## Assignment
In the following listing, find the lines containing "logo" and report them.

## Material to process

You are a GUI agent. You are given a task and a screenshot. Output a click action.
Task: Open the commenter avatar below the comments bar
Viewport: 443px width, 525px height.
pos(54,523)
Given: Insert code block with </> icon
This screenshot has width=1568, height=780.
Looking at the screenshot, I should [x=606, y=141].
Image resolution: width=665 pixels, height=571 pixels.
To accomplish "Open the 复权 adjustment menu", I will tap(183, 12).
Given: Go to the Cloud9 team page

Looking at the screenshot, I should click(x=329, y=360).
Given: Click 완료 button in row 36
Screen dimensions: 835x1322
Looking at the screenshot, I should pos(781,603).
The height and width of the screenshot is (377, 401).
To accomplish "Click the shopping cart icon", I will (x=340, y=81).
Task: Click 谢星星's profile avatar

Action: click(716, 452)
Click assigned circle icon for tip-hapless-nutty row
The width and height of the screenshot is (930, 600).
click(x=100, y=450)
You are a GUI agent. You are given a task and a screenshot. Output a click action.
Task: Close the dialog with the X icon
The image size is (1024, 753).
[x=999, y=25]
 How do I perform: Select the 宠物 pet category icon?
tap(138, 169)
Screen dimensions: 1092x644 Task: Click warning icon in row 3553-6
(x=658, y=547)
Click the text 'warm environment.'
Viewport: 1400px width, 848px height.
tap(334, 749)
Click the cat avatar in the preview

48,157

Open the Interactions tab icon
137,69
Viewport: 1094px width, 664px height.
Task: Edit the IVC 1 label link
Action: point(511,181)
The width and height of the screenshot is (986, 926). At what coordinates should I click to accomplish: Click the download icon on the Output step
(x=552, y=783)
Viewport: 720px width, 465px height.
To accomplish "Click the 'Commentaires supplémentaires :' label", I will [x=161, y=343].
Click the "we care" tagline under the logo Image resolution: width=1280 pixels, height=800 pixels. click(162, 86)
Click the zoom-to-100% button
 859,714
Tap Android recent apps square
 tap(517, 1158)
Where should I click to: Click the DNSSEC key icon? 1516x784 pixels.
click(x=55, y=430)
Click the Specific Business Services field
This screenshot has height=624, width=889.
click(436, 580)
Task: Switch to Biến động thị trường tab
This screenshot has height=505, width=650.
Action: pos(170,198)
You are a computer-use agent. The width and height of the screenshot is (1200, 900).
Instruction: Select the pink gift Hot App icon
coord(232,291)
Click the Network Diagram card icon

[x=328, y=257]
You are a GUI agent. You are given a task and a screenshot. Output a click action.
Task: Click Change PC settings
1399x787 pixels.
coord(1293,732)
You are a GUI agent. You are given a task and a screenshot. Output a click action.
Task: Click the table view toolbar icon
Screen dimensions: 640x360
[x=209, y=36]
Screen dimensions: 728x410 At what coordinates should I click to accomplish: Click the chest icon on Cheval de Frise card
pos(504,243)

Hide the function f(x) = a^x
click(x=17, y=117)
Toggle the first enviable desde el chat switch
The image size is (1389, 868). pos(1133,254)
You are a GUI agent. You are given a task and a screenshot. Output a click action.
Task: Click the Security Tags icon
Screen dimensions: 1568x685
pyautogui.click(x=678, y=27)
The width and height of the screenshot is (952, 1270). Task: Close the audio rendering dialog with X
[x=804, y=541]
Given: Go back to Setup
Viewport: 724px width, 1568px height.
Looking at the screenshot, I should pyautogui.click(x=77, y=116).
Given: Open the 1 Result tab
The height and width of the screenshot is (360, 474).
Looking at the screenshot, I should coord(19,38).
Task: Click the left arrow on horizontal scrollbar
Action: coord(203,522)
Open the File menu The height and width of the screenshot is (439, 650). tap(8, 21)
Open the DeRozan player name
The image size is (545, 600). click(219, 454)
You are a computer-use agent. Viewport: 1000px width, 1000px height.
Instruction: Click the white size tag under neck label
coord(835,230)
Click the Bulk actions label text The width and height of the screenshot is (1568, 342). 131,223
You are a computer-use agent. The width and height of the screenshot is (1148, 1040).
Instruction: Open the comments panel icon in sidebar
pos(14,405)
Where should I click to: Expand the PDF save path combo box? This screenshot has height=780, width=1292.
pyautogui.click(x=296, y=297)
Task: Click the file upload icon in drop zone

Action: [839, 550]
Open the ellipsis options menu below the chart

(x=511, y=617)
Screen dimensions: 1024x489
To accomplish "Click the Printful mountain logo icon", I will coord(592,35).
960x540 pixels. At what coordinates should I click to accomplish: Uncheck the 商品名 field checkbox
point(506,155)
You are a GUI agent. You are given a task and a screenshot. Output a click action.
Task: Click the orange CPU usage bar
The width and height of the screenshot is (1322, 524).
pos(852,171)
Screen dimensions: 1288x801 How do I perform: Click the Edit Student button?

## Solution
Click the "we care" tagline under the logo Image resolution: width=1280 pixels, height=800 pixels. click(162, 86)
To accomplish "Click the Printful mountain logo icon", I will coord(592,35).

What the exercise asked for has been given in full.